В 1712 году приказчик камчадальских острогов Василий Колесов дал Ивану Козыревскому поручение измерить землю от Большой реки до южной оконечности Камчатки, а также острова за «переливом» (1-м Курильским проливом) и «обо всём велел Ивану учинить чертеж и написать всему тому доезд». Ходил ли Козыревский в этом году на Курильские острова, неизвестно[22]. Но, во всяком случае, он подал Колесову, за своею рукою, чертёж и доезд «о мере сколко Носовой земли до перелеву и за перелевом[23] о морских островах». Кроме того, Козыревский привёз в казну великого государя «с прежних разбойных бус», то есть с разбившихся судов[24], двадцать два золотника золота красного, в плашках и в кусках, а все «с надписанием их языка». Речь идёт о потерпевших в 1710 году крушение японских судах, о чём будет сказано ниже (глава XIII). Полученные от японцев сведения о Курильских островах и Японии очень пригодились Козыревскому, и он ими широко пользовался в своих отчётах.

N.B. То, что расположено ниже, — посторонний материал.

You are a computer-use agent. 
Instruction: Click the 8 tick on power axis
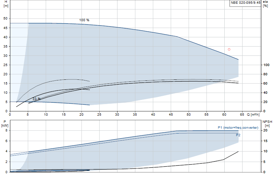pos(7,130)
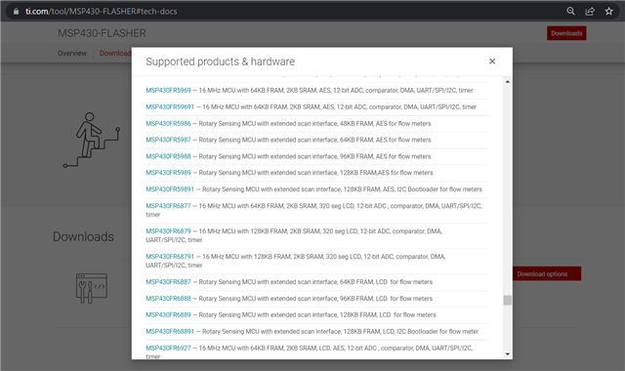Click the share page icon in address bar
Viewport: 625px width, 371px height.
point(590,11)
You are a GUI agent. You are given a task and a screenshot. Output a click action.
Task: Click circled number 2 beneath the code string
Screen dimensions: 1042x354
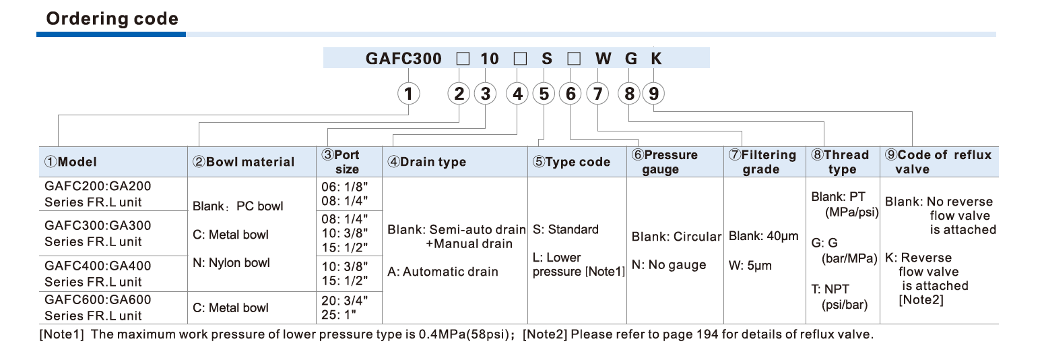pyautogui.click(x=459, y=94)
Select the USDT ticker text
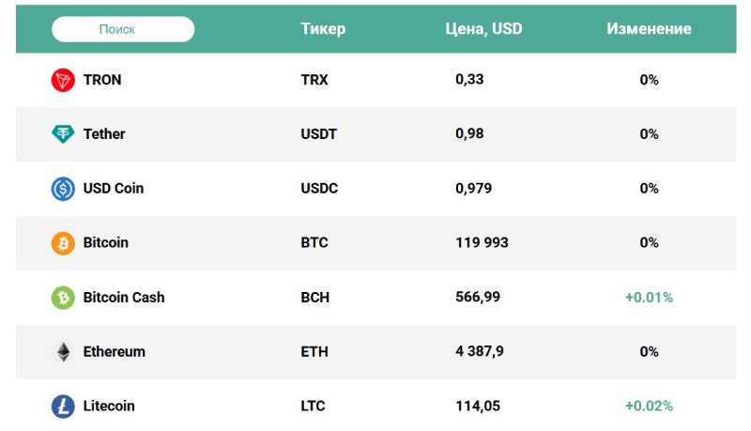 [x=319, y=134]
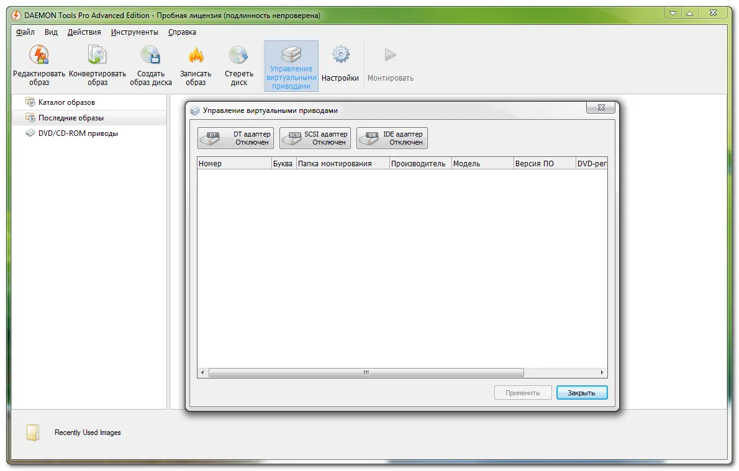Open the File (Файл) menu
The image size is (739, 471).
point(25,32)
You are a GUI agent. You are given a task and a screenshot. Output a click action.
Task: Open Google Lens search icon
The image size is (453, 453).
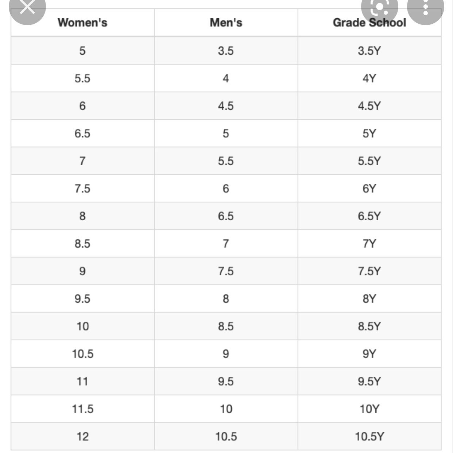tap(380, 6)
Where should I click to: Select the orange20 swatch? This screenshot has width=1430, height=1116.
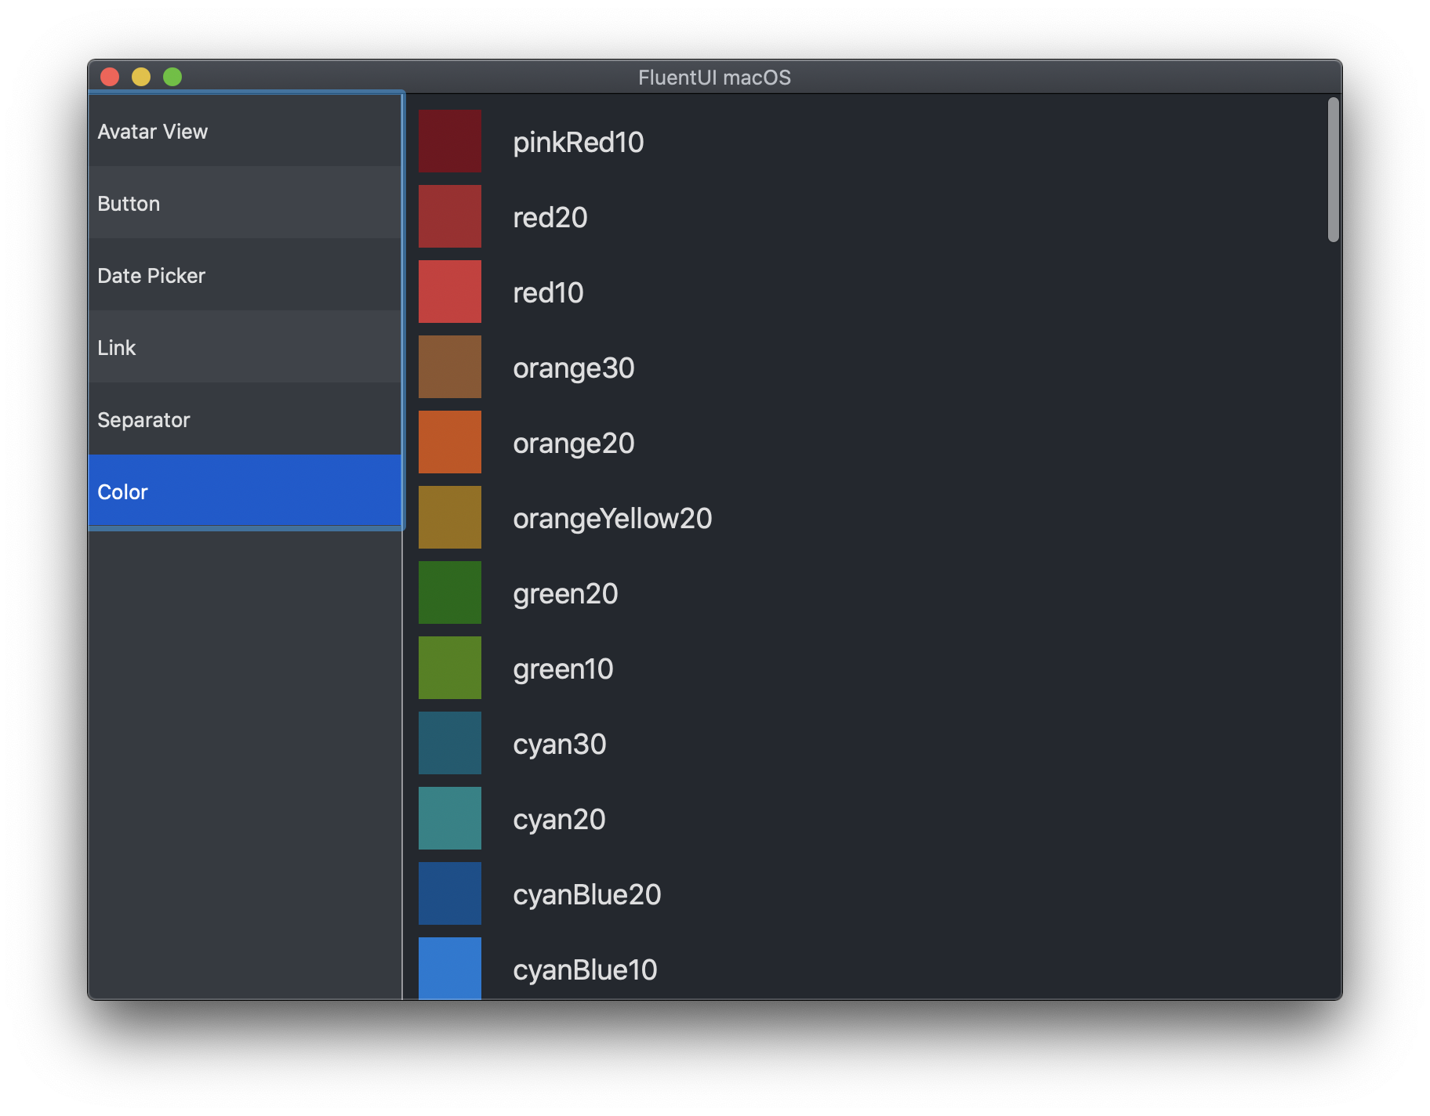[x=450, y=441]
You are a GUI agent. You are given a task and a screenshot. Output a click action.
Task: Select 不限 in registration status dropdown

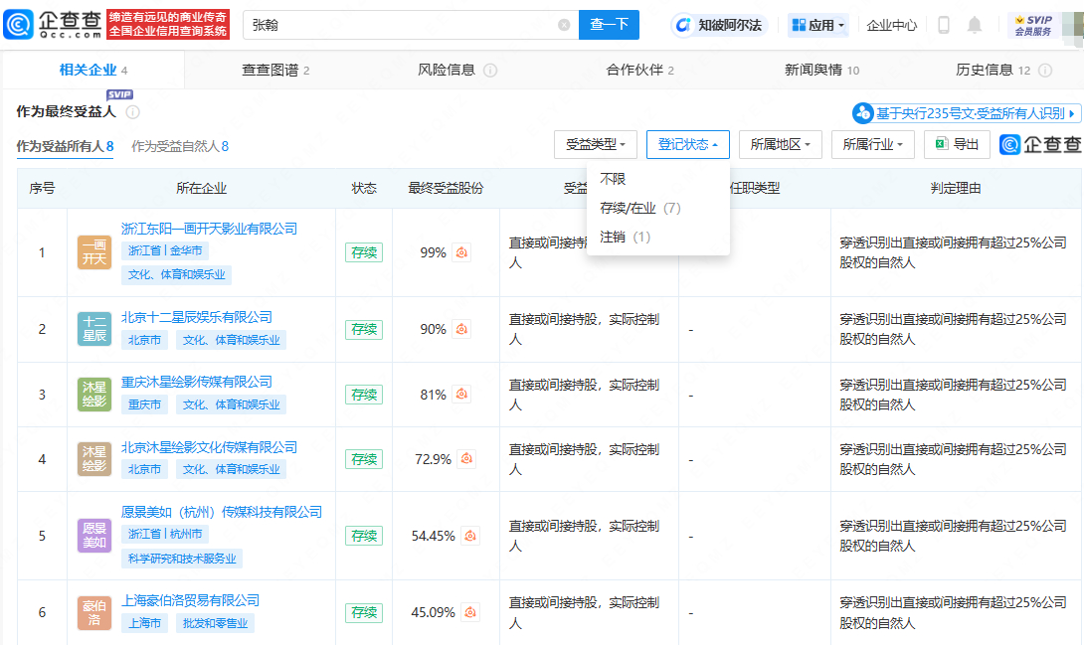(x=613, y=179)
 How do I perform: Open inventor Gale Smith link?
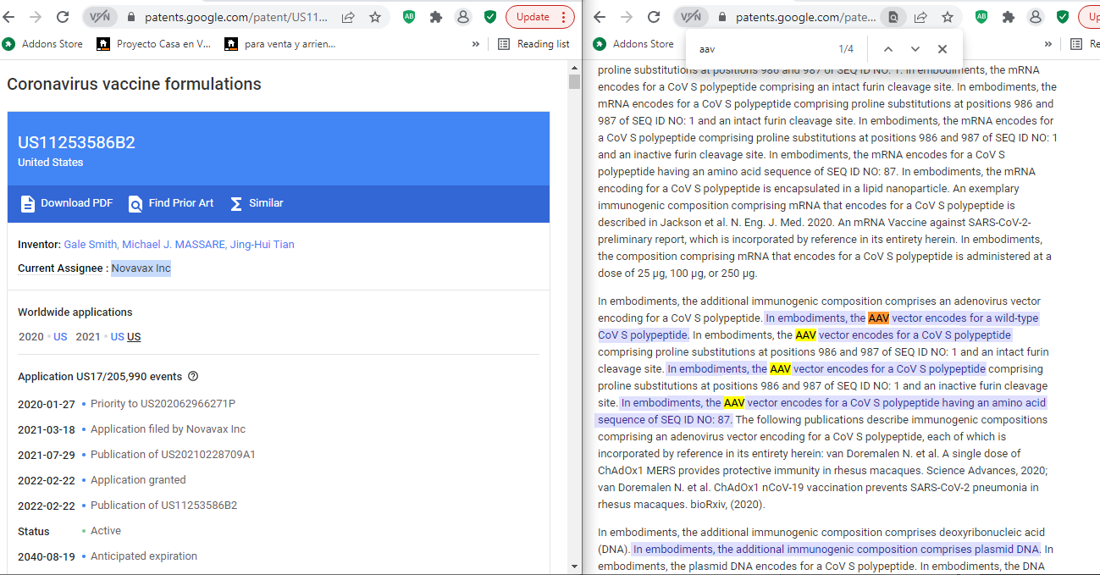click(x=90, y=245)
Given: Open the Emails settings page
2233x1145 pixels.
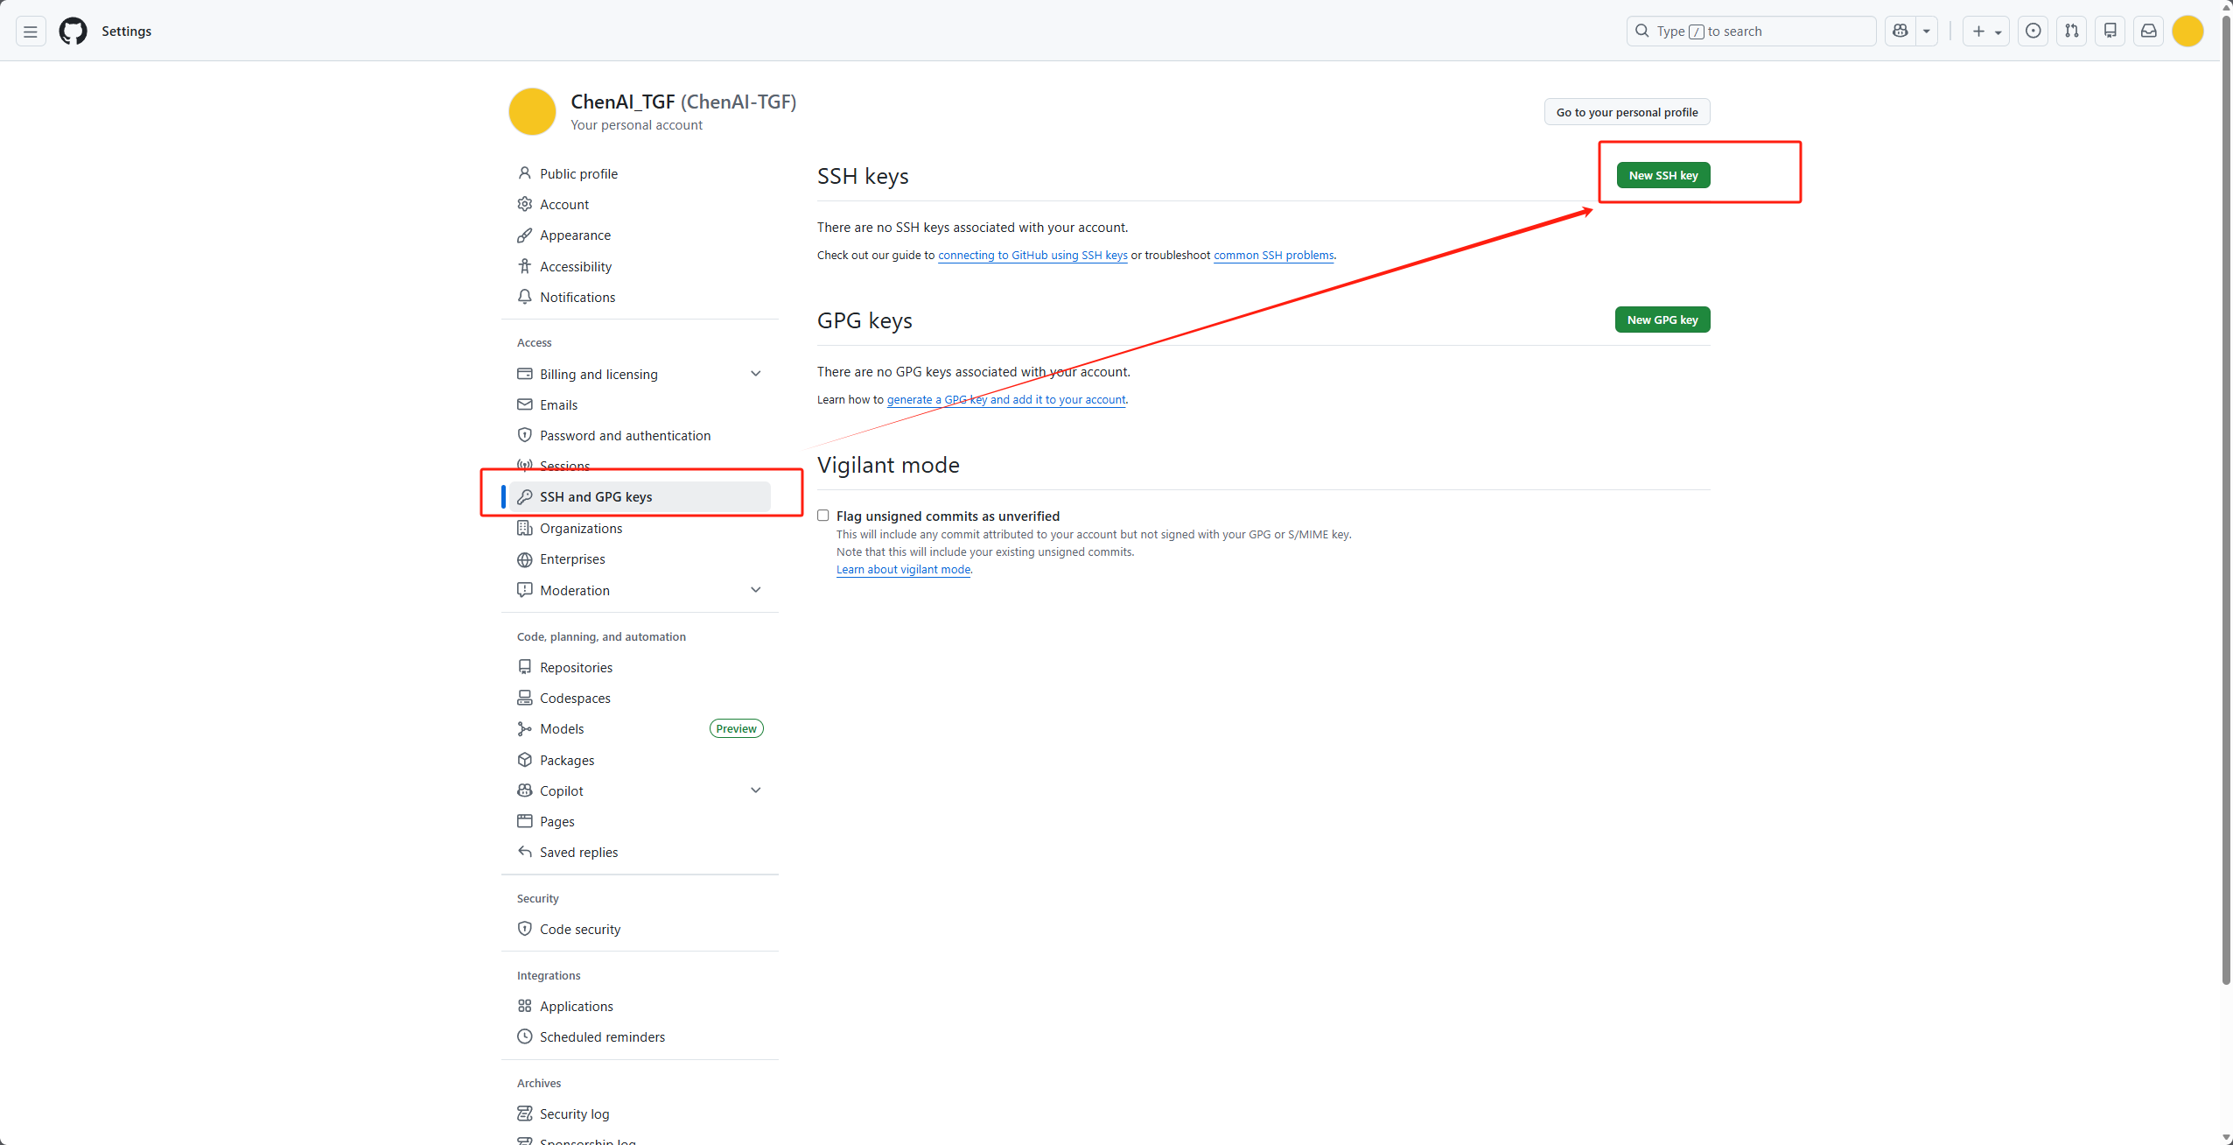Looking at the screenshot, I should [x=558, y=405].
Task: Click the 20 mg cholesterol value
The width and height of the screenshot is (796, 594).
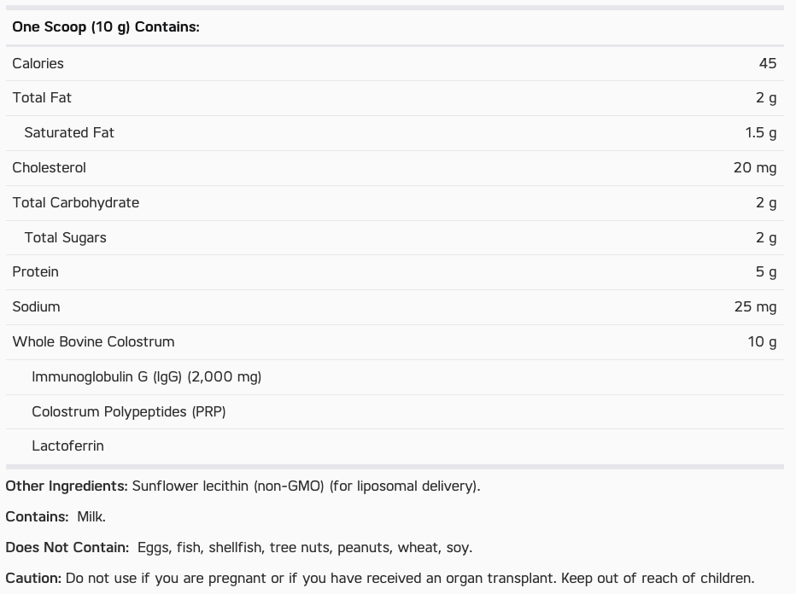Action: pyautogui.click(x=754, y=167)
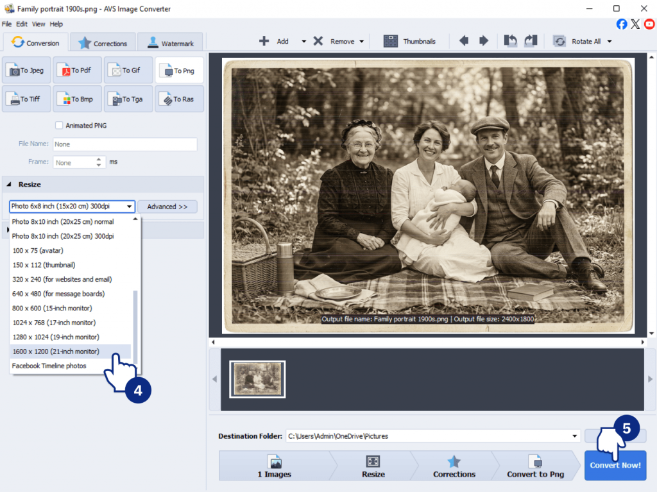This screenshot has width=657, height=492.
Task: Click the Advanced >> button
Action: (x=167, y=207)
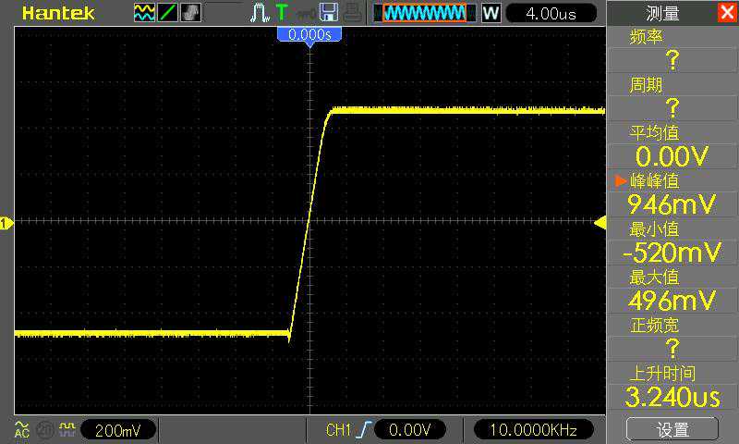Click the waveform memory overview bar
Image resolution: width=739 pixels, height=444 pixels.
[425, 13]
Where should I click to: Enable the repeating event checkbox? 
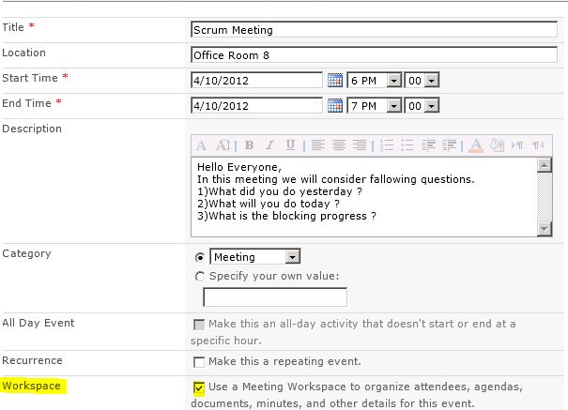tap(198, 361)
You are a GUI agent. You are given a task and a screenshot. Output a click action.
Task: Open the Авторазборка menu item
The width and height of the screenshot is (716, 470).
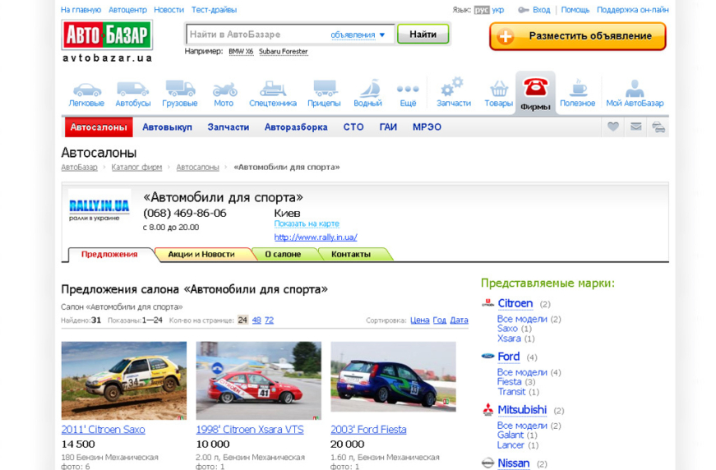296,127
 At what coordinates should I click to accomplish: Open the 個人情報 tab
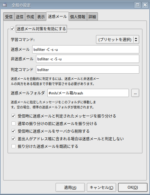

В 1713 году Колесов, во исполнение данного ему указа, снова посылал Козыревского с Камчатки «для проведывания от Камчатцкого Носу за перелевами морских островов и Апонского [то есть Японского] государства». Ему дано «55 служилых [156] и промышленных людей, 11 ясашных инородцев» и поручено поделать на Большой реке мелкие суда и на них идти «за перелевы», то есть к Курильским островам. В Верхнекамчатске Козыревскому выдано две медных пушки, двадцать ядер, пищаль, порох, свинец и другие припасы. Кроме того, в качестве лоцмана («вожа») и толмача предоставлен японский полоняник, именем Сана[25]. По возвращении, Козыревский подал Колесову доезд и «тем островам чертеж, даже и до Матманского острова» (то есть до острова Матсмай или Иезо или Хоккайдо)[26]. На втором острове «курильцы были зело жестоки и наступали в куяках [панцырях из пластинок], имея сабли, копья и луки со стрелами»[27]. Казаки имели с ними бой. Третий остров был только «проведан», но плыть туда не решились. Вместе с отчётом Козыревский представил приказчику «погромное» платье — дабиное, шёлковое и крапивное, найденное на втором острове, японские сабли, три плашки (монеты) золота, двух иноземцев — аманатов со второго острова и одного дальнего курильца именем Шатаной, зашедшего с Итурупа на второй остров для торговли японскими товарами[28].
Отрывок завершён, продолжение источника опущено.